Quixotic Plan to Amend U.S. Constitution Passes Texas House

Rep. Richard Raymond
Rep. Richard Raymond

After about half an hour of debate Friday, House lawmakers passed House Joint Resolution 79, by Rep. Paul Workman (R-Austin). The resolution requests that Congress convene a convention of states to consider amending the U.S. Constitution to require a balanced budget. Though little more than a huffy paper protest, the Legislature is fond of such exercises blasting the feds.

HJR 79 requests that Congress call a convention “for the limited purpose of proposing an amendment to the constitution to provide for a federal balanced budget.”

While mostly Republicans supported the resolution, which passed 100-40, Rep. Richard Raymond (D-Laredo) co-authored the legislation and more than a dozen Democrats voted for it.

“The deficit is bad for the economy, and it won’t get fixed without an amendment,” Raymond told the Observer. “I firmly believe this.”

Article V of the U.S. Constitution requires that Congress convene a national convention for the purpose of amending the Constitution if two-thirds of the states call for one. It’s never been done and no one really knows how it would work, but conservative groups are increasingly championing the idea.

Economists say that forcing a balanced budget during an economic turndown could cripple the national economy. In a January New York Times column, Nobel Prize-winning economist Paul Krugman called the “balanced-budget fetish” deeply irresponsible.

More than two dozen states have passed resolutions calling for a balanced budget amendment by way of Article V, though there is some debate about the validity of some of the requests.

San Antonio-based political scientist Jonathan Bernstein calls a balanced budget amendment via constitutional convention “the worst idea in American politics.”

Washington Monthly went a step further, calling it “the dumbest constitutional amendment of all time.”

And while it’s no surprise that GOP lawmakers support the measure—tweaking the Obama administration over deficits is de rigueur in Congress—some Texas Democrats have jumped on the bandwagon.

Balancing the federal budget would likely require large tax increases, spending cuts, or both. Supporters, including three Texas Democrats who voted for HJR 79, were loath to name specific tax increases or spending cuts they would support in order to balance the budget.

“I believe in a balanced budget,” said Rep. Sylvester Turner (D-Houston) after he voted for the resolution. When asked which programs he would cut or which taxes he would raise to accomplish that goal, Turner demurred.

“I’m not in D.C., I can’t tell you about the federal budget,” Turner said.

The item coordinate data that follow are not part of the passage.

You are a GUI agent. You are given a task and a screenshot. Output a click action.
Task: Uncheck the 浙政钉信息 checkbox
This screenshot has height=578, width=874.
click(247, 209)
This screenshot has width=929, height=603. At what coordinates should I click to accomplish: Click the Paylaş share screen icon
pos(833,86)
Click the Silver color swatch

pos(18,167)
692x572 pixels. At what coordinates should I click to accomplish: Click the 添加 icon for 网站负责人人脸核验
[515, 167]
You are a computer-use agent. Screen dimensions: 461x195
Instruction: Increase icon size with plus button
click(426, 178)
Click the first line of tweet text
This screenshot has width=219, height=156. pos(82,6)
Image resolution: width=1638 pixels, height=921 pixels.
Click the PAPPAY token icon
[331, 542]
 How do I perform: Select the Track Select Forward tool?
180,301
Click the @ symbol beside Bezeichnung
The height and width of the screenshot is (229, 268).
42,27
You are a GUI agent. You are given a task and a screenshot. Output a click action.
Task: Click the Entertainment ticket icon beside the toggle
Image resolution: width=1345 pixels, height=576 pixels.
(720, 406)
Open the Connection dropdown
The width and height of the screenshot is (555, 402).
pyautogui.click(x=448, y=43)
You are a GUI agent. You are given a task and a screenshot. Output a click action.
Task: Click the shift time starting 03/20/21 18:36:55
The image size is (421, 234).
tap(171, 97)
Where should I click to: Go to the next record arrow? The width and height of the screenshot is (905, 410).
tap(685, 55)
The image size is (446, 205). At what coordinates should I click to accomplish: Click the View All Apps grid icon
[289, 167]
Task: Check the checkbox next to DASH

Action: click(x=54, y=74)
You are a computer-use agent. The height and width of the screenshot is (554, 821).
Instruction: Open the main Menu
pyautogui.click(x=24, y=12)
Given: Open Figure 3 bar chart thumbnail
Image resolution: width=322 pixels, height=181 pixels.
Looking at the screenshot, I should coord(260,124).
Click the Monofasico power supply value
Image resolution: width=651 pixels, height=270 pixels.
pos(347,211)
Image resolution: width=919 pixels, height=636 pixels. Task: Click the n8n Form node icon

All states except Vermont require balanced state budgets, but unlike the federal government states don’t pay for wars or provide for Social Security.

This is not Texas’ first Article V gambit. Texas passed convention-of-states resolutions in 1973, to prevent school desegregation, and in 1977, to balance the federal budget. Both measures failed.

“I think a balanced budget is a good thing,” said Rep. Joe Deshotel (D-Beaumont). But Deshotel admits that it will likely be a long time before Congress calls a constitutional convention.

“It was just a philosophical vote. We know nothing is going to happen with this,” he said.

John Savage is a writer based in Austin.